L’impact de cet arrêt publié peut donc être important et il soulève de nombreuses interrogations. Faut-il désormais verser une indemnité supplémentaire à tous les salariés en télétravail, même quelques jours par semaine, alors que les frais professionnels sont déjà indemnisés ? Comment calculer cette indemnité ? Sera-t-elle forfaitaire ? Proportionnelle au temps de télétravail ou, à la surface d’occupation ? Faudra-t-il verser cette indemnité à tous les télétravailleurs, quelles que soient les mentions à ce sujet dans les contrats de travail, les chartes ou les accords collectifs ?

La prudence est de mise, mais il est probable que cette décision, si elle venait à être confirmée, entraînerait une révision des pratiques RH. Elle pourrait notamment inciter les employeurs à repenser leurs politiques de télétravail et à négocier concernant cette indemnité afin d’anticiper les revendications, voire des contentieux. Cela devra être budgété et ne manquera pas d’être reporté sur les augmentations générales et/ou individuelles pour l’année en question.

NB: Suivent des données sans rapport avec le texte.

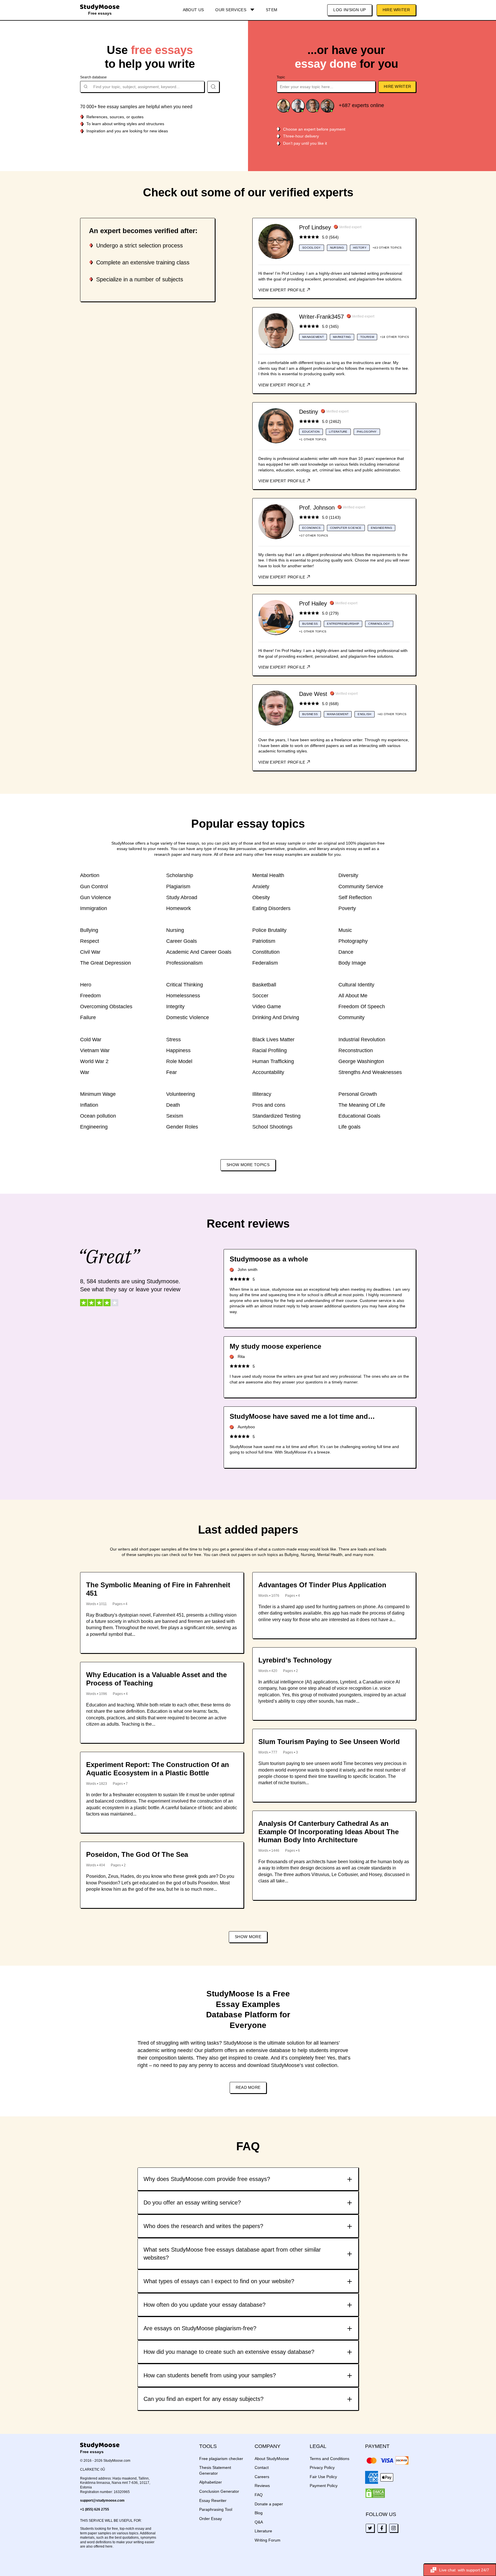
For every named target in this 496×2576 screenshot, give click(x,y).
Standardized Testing (276, 1116)
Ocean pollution (98, 1116)
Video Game (266, 1006)
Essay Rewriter (212, 2500)
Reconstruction (355, 1050)
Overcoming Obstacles (106, 1006)
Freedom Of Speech (361, 1006)
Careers (262, 2476)
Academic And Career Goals (198, 952)
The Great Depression (105, 963)
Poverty (347, 908)
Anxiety (260, 886)
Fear (171, 1072)
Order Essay (210, 2518)
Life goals (349, 1127)
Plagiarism (178, 886)
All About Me (352, 995)
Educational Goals (359, 1116)
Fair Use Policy (323, 2476)
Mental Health (268, 875)
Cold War (90, 1039)
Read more (248, 2087)
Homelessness (183, 995)
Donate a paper (269, 2504)
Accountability (268, 1072)
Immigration (93, 908)
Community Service (360, 886)
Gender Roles (182, 1127)
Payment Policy (324, 2485)
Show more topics (248, 1164)
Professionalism (184, 963)
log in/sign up (349, 9)
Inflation (89, 1105)
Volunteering (180, 1094)
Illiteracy (261, 1094)
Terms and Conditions (329, 2458)
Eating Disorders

L’autre risque est d’assister à un recul de la pratique du télétravail, de nombreux employeurs refusant que cette organisation surtout sollicitée par les salariés soit à l’origine de frais supplémentaires. Si le télétravail venait à peser sur la masse salariale de l’entreprise, les employeurs seraient amenés à réfléchir aux économies à réaliser pour compenser cette hausse, voire à revenir au présentiel s’ils n’ont pas réduit la surface de leurs bureaux.

On l’a vu au moment de l’encadrement du télétravail, après la période de la crise Covid, les frais professionnels à verser aux salariés n’ont pas reçu un accueil chaleureux de la part des employeurs, ces derniers estimant qu’ils ne faisaient qu’organiser le télétravail à la demande des salariés. L’exonération de charges sociales et les montants modiques prévus par l’administration ont aidé à l’acceptation de cette charge financière. Cependant, non seulement le régime social de l’indemnité d’occupation ne sera pas le même mais son montant est amené à varier en fonction de la sujétion, celle-ci étant par nature différente en fonction du degré d’immixtion du travail dans la vie privée du salarié. Comment cela pourra-t-il être mesuré ?

Dans les prochains mois, il faudra suivre avec attention la manière dont les juridictions du fond interpréteront cette position et comment les partenaires sociaux s’empareront de ce nouveau sujet.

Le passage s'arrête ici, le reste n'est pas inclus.